■ **Exercise brief**: With pictures omitted, the line containing "The image size is (444, 238)." and all later lines of the records below are to be restated word for word.

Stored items

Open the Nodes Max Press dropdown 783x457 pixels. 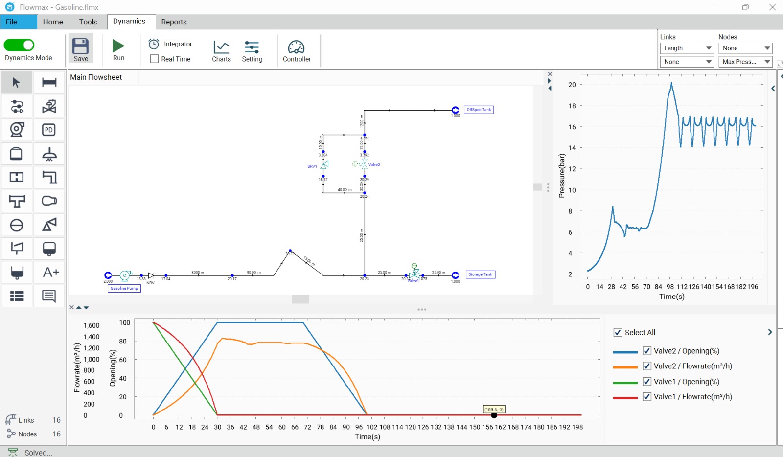point(745,62)
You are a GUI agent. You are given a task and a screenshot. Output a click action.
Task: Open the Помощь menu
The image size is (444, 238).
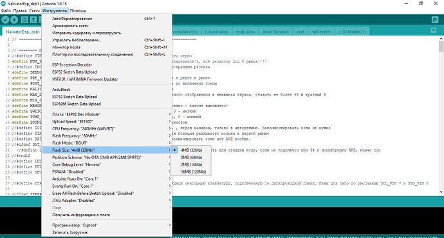point(78,11)
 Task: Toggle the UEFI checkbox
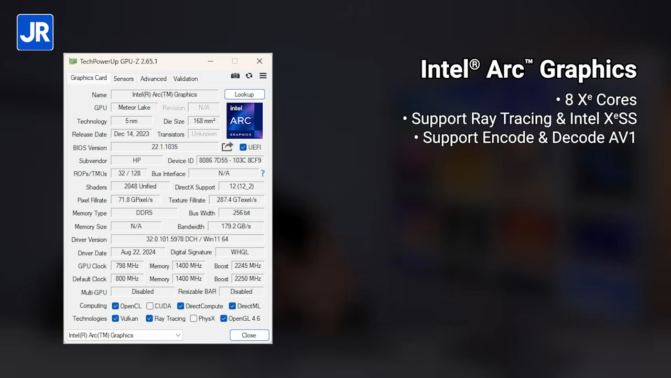[243, 147]
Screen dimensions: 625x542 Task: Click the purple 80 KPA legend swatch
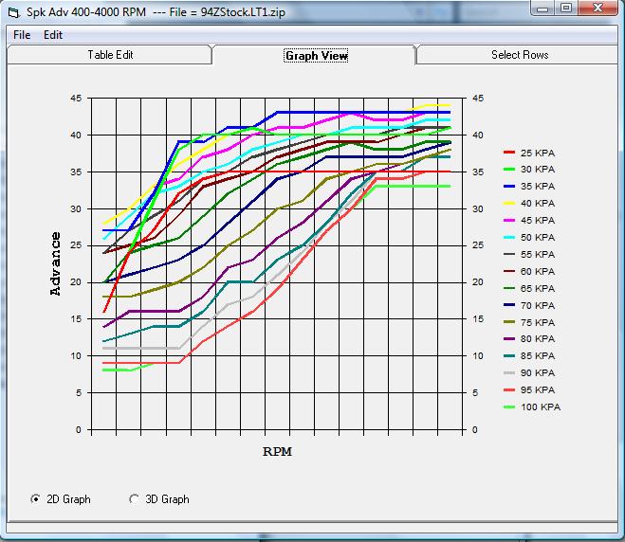510,338
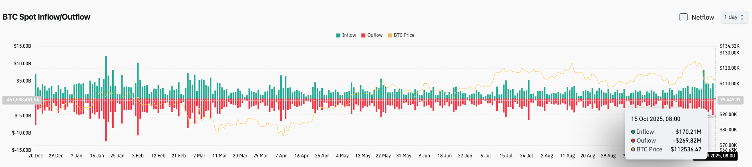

■ **Your response**:
The image size is (444, 238).
point(78,11)
 Task: Toggle the UEFI checkbox
[243, 147]
Screen dimensions: 625x542 Task: Click the purple 80 KPA legend swatch
510,338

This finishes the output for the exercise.